Pentagon's Worst-Case Scenario for Global Warming
Reports Last year the Pentagon commissioned a report on the potential global impacts of an abrupt and severe change in the world's climate and the worst-case scenario doesn't look good, according to the authors.
Since it has surfaced, the 38-page report has sparked controversy within political circles on the timing of the leak during an election year along with accusations of cover-ups from the liberal media. Meanwhile, Pentagon officials are downplaying the findings as an extreme situation based on a worst-case scenario of global warming with some critics claiming the leak was politically motivated.
The report suggests global warming is already approaching a threshold beyond which a sudden cooling will set in. The authors suggest a number of dire consequences in a scenario in which the current period of global warming ends in 2010, followed by a period of abrupt cooling. Some excerpts:
_ As temperatures rise during this decade, some regions experience severe storms and flooding. In 2007, surging seas break through levees in the Netherlands, making the Hague "unlivable."
_ By 2020, after a decade of cooling, Europe's climate becomes "more like Siberia's."
_ "Mega-droughts" hit southern China and northern Europe around 2010 and last 10 years.
_ In the United States, agricultural areas suffer from soil loss due to higher winds and drier climate, but the country survives the economic disruption without catastrophic losses.
_ Widespread famine in China triggers chaos, and "a cold and hungry China peers jealously" at Russia's energy resources. In the 2020-2030 period, civil war and border wars break out in China.
_ In a "world of warring states," more countries develop nuclear weapons, including Japan, South Korea, Germany, Iran and Egypt.

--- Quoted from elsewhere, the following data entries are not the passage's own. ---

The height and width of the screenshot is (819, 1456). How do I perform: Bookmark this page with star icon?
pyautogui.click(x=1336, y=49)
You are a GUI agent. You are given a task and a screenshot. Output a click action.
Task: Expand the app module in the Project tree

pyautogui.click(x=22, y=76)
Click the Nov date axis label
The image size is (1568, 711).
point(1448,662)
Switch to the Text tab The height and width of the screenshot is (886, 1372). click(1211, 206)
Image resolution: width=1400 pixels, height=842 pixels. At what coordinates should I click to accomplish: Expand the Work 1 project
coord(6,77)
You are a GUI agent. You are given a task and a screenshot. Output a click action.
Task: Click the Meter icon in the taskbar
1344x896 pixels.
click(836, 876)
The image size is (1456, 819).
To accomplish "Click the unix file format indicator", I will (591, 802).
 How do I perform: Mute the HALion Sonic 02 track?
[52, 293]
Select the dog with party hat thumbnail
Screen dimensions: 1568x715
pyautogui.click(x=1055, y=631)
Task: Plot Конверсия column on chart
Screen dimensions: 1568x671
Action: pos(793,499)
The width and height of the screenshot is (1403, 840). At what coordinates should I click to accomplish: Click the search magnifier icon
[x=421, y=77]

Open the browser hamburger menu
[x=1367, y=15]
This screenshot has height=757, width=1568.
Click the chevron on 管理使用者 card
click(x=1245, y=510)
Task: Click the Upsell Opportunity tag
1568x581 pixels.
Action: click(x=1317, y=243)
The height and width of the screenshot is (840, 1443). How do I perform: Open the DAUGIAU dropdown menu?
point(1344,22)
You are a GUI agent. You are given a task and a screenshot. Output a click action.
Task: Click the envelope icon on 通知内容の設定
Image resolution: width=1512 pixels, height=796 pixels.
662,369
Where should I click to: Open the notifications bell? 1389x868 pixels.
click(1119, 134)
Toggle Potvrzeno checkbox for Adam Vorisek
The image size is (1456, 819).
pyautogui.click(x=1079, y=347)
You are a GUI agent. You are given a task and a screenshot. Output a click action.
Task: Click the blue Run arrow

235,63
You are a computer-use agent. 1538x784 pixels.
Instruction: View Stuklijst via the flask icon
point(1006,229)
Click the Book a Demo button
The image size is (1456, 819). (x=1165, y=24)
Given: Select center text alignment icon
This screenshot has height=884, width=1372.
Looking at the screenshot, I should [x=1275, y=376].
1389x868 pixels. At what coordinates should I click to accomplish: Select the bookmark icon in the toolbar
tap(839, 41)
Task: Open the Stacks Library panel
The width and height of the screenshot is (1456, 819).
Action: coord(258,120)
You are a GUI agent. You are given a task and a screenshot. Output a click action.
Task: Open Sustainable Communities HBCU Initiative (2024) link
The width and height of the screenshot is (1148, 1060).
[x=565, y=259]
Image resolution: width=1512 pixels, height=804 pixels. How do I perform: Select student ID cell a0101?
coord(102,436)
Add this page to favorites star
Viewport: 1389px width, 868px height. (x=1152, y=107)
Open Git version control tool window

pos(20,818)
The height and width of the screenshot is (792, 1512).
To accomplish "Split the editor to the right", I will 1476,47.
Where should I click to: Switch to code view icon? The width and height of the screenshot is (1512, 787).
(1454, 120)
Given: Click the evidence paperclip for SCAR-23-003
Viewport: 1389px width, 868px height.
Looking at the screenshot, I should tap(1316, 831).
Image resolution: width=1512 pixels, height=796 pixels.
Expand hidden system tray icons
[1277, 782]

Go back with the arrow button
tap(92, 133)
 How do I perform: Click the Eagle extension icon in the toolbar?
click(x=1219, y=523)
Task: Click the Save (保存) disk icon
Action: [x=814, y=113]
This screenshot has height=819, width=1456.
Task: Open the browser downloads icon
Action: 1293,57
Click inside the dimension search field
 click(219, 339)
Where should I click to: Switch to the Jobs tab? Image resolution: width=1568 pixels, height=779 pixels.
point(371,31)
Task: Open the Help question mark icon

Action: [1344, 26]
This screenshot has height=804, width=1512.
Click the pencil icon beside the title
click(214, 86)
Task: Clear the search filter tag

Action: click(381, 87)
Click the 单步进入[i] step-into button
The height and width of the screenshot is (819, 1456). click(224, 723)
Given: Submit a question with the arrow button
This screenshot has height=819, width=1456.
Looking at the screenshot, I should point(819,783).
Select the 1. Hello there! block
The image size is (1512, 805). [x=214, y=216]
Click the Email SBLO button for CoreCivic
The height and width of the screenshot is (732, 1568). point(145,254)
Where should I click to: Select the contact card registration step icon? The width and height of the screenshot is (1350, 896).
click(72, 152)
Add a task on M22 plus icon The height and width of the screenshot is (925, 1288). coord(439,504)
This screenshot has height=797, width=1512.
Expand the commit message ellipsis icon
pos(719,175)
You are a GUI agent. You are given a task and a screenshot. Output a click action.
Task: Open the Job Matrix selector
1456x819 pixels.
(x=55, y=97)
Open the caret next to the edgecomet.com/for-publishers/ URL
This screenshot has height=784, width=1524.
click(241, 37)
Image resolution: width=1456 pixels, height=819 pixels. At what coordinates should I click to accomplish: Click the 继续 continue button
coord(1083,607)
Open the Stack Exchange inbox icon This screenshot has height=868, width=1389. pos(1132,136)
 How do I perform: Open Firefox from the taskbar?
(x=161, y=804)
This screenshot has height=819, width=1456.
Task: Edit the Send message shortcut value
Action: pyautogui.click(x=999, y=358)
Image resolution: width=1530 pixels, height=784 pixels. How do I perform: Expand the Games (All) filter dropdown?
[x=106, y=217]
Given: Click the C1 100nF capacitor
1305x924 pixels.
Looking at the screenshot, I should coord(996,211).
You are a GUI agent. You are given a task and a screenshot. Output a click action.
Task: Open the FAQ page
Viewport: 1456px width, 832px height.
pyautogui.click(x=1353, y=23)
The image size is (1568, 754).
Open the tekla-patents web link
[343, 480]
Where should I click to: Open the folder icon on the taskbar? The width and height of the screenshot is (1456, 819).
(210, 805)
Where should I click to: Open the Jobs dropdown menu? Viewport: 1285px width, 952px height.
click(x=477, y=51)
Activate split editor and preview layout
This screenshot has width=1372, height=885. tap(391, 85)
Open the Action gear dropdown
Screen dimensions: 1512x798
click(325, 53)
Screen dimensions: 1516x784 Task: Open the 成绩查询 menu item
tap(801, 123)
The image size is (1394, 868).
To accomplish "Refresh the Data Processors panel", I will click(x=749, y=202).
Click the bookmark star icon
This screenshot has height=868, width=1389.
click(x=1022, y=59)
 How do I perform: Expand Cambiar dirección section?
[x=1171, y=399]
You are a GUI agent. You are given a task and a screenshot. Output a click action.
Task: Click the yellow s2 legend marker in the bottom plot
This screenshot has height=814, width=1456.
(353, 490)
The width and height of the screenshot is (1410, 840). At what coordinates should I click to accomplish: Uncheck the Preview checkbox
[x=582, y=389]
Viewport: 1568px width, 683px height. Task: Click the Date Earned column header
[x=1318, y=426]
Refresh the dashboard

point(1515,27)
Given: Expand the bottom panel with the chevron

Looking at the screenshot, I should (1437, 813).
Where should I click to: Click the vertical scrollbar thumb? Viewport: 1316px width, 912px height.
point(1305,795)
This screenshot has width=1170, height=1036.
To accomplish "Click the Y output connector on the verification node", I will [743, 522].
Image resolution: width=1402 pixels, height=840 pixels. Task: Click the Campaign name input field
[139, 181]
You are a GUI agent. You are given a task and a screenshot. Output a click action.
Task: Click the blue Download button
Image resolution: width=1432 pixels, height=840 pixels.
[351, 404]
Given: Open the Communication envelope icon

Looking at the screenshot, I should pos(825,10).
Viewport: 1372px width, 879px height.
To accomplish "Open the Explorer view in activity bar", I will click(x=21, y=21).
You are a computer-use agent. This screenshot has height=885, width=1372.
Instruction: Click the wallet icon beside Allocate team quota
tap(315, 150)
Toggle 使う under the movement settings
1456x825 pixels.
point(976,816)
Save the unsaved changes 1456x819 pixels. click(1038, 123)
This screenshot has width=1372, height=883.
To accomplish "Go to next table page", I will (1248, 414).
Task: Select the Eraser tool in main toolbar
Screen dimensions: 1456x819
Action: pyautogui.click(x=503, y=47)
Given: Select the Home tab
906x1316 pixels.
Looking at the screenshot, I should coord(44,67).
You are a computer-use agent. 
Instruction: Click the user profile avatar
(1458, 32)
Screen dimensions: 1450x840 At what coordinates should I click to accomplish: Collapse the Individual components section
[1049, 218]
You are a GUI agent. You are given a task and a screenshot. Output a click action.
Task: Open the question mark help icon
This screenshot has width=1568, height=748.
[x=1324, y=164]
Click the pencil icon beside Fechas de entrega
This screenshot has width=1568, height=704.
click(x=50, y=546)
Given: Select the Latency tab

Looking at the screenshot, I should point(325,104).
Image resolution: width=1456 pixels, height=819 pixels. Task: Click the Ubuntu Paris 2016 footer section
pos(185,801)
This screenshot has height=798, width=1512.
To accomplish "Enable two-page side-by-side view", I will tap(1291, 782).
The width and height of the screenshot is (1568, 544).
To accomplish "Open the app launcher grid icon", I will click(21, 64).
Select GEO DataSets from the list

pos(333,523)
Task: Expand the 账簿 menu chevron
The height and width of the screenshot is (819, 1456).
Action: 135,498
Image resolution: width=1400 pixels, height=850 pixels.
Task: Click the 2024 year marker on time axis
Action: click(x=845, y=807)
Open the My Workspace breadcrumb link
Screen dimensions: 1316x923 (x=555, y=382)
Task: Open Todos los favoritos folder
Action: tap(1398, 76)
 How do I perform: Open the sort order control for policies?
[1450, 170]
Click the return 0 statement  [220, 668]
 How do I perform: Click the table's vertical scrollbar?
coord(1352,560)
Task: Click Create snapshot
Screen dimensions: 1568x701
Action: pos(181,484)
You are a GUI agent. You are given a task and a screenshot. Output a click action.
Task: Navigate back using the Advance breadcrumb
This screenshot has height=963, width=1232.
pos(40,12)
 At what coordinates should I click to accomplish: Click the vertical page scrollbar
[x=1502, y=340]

_ "Disruption and conflict will be endemic features of life… once again, warfare would define human life."
_ Europe and the United States become "virtual fortresses" trying to keep out millions of migrants whose homelands have been wiped out by rising sea levels or made unfarmable by drought.
_ "catastrophic" shortages of potable water and energy will lead to widespread war by 2020.
Sounds pretty grim, and the report goes on to warn that climate change may lead to global catastrophe costing millions of lives and is a far greater threat than terrorism. The authors of the report acknowledge in the introduction that the scientists with whom they consulted regard the gloomy scenario as extreme in scope and severity.
They said they were not predicting how climate change will happen but sought to "dramatize the impact climate change could have on society if we are unprepared for it." The scenario they sketched was patterned after a climate event - a sudden global cooling after an extended period of warming - that is believed to have happened 8,200 years ago and lasted for 100 years.
The Pentagon official who commissioned the study, Andrew W. Marshall, issued a brief statement saying it "reflects the limits of scientific models and information when it comes to predicting the effects of abrupt global warming. ... Much of what this study predicts is still speculation."
Marshall, head of the Pentagon's internal think tank, known as the Office of Net Assessments, said his intent was to explore the question of whether countries affected by rapid climate change would suffer or benefit, and whether the change would make them more or less stable.
"More pragmatically, what kinds of climate change might our worldwide forces encounter in the future?" Marshall said.
A spokesman for Marshall, Lt. Cmdr. Daniel Hetlage, said the report, which was commissioned last October and finished earlier this month, did not fully satisfy Marshall's needs. Hetlage said the report would not be passed along to Defense Secretary Donald H. Rumsfeld.
Still, the authors, Peter Schwartz and Doug Randall, said their scenario was "not implausible" and would challenge U.S. national security in ways that should be considered immediately. Schwartz is a co-founder of Global Business Network, based in Emeryville, Calif., which says it uses "out-of-the-box" thinking in its consulting services to business and government. Hetlage said the Pentagon paid about $100,000 for the report.
Schwartz and Randall asserted the plausibility of severe and rapid climate change is higher than most scientists and nearly all politicians think. They also concluded it could happen sooner than generally believed.
"This report suggests that because of the potentially dire consequences, the risk of abrupt climate change - although uncertain and quite possibly small - should be elevated beyond a scientific debate to a U.S. national security concern," they wrote.
Liberal British weekly The Observer suggested that the report was covered up by "US defense chiefs" for four months, until it was "leaked" to the media. It said the report has drawn angry attention to US environmental and military policies, following Washington's rejection of the Kyoto Protocol on climate change and skepticism about global warning.
The controversial report drew commentary from political columnist and former California gubernatorial candidate Arianna Huffington who had a warning for those who may ignore the report:
"It's not nice to fool with Mother Nature."